[312 Mothers’ remedies]
Insanity is most Prevalent among the Working Classes.—Our factories, shops and stores frequently employ the young of both sexes and they are overtaxed by day and night and they become feeders of our hospitals for the insane. Another cause is forced education in the young. Our present school system tends to break down the body. The work may not be too hard, but the amount of anxiety and worry, which this work causes in the minds of sensitive children, tends to enfeeble them. Many children are sensitive, with nervous temperaments, and they are easily affected by the strain of mental toil. Delicate children should be kept in the open air and their physical condition should be considered more than their mental. Girls, especially, at the age of puberty, should be built up instead of rushed through a heavy routine of study. Herbert Spencer says: “On old and young the pressure of modern life puts a still increasing strain. Go where you will, and before long there comes under your notice cases of children, or youths of either sex, more or less injured by undue study.” Here, to recover from a state of debility thus produced, a year’s vacation has been found necessary. There you will find a chronic congestion of the brain that has already lasted many months and threatens to last much longer. Now you hear of a fever that has resulted from the over excitement, in some way, brought on at school. And, again, the instance is that of a youth who has already had to desist from his studies, and who, since he has returned to them is frequently taken out of his class in a fainting fit.

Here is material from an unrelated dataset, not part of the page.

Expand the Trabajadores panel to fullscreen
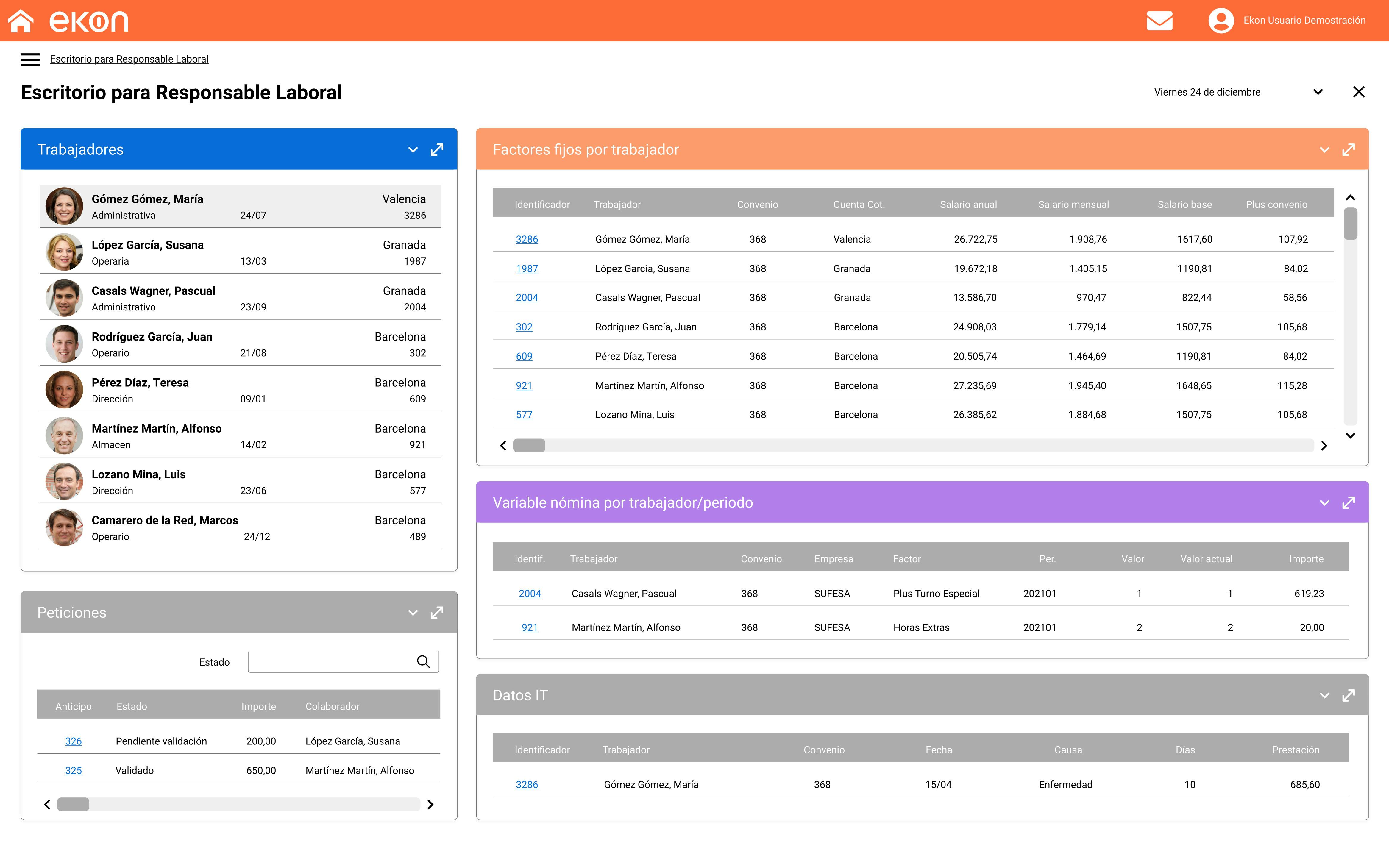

Social pleasure also tends to weaken the system of parents who produce nervous and weakened children. Another great cause of insanity is the unnatural, improper and excessive use of the sexual organs, and diseases that often come from indiscriminate sexual relations. General paresis is very often caused by specific disease. I might go on and enlarge upon these causes, but enough has been written to give warning to those who are breaking nature’s laws.
Classification.—There are many classifications. I will mention only the leading names, such as Melancholia, Mania. Dementia, General Paresis.
Melancholia (Sad Mania).—Melancholia is a disease characterized by great mental depression.
Causes—Predisposition, physical disease, dissipation, work and worry, shock, brooding. In simple melancholia the mildest attack may be called the “blues.”
Acute melancholia.—Is generally the result of some mental shock.
Chronic melancholia is the end of all other forms of mental depression. All these have their own peculiar manifestations and need a special line of treatment.